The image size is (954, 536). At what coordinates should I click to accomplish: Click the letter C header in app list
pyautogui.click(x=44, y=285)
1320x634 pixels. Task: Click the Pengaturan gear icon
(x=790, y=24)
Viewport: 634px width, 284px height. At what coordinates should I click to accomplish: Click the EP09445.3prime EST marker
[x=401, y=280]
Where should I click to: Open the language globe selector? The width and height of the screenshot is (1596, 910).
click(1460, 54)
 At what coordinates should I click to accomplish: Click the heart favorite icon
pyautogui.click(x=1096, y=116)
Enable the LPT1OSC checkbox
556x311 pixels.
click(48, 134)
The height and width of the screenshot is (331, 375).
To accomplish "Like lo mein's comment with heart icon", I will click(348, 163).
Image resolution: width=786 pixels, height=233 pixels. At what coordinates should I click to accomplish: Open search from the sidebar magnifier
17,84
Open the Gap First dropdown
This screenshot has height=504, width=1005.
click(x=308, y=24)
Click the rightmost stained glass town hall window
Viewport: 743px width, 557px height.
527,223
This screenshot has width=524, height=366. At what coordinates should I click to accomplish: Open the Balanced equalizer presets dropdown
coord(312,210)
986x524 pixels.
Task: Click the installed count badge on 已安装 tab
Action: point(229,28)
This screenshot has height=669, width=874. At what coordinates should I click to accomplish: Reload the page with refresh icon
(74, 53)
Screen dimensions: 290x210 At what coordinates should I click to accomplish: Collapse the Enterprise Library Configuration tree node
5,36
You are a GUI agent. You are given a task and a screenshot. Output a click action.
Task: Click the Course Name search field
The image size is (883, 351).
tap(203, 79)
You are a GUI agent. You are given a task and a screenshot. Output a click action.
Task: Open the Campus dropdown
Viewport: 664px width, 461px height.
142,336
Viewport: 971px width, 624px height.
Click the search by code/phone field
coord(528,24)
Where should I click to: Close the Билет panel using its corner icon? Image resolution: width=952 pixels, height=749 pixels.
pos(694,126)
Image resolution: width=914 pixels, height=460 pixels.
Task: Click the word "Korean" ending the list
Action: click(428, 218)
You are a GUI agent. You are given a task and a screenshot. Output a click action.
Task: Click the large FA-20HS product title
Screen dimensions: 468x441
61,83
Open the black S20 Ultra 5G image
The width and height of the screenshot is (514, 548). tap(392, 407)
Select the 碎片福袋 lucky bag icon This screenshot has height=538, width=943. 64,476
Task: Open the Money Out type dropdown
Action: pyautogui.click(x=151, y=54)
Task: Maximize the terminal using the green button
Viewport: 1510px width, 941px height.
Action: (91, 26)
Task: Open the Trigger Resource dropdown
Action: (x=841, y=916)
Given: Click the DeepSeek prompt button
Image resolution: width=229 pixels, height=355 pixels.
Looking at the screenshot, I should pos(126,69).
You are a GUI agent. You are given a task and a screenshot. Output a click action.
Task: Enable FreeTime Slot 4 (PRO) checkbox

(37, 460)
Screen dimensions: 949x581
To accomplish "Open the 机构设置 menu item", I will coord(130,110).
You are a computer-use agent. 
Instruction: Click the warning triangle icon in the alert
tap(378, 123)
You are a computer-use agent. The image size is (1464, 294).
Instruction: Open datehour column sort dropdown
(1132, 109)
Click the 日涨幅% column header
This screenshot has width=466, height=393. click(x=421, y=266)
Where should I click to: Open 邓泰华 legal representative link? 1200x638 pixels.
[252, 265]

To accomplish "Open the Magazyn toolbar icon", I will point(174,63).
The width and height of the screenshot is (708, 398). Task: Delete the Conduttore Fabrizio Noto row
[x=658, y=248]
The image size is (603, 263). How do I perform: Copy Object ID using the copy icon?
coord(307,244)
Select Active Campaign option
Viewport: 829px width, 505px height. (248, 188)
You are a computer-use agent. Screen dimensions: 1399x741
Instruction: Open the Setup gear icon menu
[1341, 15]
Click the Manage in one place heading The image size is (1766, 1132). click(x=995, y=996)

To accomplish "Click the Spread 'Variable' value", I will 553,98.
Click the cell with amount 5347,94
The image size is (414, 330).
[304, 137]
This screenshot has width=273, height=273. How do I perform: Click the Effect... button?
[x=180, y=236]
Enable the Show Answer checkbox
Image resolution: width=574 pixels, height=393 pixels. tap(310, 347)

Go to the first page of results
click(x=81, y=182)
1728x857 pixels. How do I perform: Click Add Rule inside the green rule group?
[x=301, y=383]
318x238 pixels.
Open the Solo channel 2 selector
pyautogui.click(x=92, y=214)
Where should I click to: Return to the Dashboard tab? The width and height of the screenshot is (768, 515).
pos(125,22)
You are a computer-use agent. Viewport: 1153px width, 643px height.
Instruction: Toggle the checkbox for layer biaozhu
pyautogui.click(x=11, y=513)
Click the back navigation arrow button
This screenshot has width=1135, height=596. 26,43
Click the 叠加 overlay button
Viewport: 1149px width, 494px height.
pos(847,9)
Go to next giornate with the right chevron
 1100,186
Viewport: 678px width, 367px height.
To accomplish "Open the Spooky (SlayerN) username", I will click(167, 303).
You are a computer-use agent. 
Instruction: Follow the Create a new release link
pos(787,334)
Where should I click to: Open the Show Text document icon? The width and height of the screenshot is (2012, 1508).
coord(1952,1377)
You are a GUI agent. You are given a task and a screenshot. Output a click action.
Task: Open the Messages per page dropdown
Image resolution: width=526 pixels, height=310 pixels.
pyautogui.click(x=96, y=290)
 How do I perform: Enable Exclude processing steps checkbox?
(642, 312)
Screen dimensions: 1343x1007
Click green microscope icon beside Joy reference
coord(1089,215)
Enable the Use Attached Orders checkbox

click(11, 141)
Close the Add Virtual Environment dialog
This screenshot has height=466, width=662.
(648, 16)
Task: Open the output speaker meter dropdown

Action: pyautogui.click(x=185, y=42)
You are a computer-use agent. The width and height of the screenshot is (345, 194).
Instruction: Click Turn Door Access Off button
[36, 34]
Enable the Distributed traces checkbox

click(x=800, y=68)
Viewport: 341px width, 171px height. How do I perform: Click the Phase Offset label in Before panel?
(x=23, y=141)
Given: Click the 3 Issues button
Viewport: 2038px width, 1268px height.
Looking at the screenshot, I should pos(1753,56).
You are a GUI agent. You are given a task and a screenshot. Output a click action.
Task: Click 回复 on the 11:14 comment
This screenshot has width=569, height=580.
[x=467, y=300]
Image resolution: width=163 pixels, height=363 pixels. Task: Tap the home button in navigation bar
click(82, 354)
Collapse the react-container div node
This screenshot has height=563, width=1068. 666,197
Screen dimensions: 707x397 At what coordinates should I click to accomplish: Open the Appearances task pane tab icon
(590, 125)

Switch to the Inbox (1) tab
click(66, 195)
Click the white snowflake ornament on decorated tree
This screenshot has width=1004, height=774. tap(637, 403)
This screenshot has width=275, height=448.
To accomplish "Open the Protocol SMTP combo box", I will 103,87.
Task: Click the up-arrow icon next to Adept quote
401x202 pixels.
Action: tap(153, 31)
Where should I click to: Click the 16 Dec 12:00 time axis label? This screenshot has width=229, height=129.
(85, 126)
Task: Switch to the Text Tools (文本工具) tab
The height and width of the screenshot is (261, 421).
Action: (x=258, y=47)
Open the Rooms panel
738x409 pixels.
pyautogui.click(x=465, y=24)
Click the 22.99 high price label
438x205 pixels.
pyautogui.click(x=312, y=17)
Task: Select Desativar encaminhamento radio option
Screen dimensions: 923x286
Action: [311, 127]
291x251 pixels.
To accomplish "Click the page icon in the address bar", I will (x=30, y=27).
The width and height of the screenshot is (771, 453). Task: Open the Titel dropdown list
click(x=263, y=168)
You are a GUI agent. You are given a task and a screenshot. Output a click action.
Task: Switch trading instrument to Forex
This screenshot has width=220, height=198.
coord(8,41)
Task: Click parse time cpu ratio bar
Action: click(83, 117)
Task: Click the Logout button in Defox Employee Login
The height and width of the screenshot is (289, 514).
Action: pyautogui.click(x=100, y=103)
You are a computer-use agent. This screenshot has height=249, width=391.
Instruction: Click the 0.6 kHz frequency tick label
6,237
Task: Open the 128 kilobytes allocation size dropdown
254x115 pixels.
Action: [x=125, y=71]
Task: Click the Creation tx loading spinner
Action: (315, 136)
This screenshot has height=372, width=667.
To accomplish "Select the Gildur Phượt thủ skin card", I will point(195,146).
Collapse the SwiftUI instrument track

━━━━━━━━

** Set exercise **
Gather each line in the items above that contains the word "will", and copy those lines unchanged.

** Reply **
To accomplish "Like lo mein's comment with heart icon", I will click(348, 163).
To accomplish "Open the 机构设置 menu item", I will coord(130,110).
To accomplish "Open the Magazyn toolbar icon", I will point(174,63).
To accomplish "Click the Spread 'Variable' value", I will 553,98.
To accomplish "Open the Spooky (SlayerN) username", I will click(167, 303).
To accomplish "Open the Protocol SMTP combo box", I will 103,87.
To accomplish "Click the page icon in the address bar", I will (x=30, y=27).
To accomplish "Select the Gildur Phượt thủ skin card", I will point(195,146).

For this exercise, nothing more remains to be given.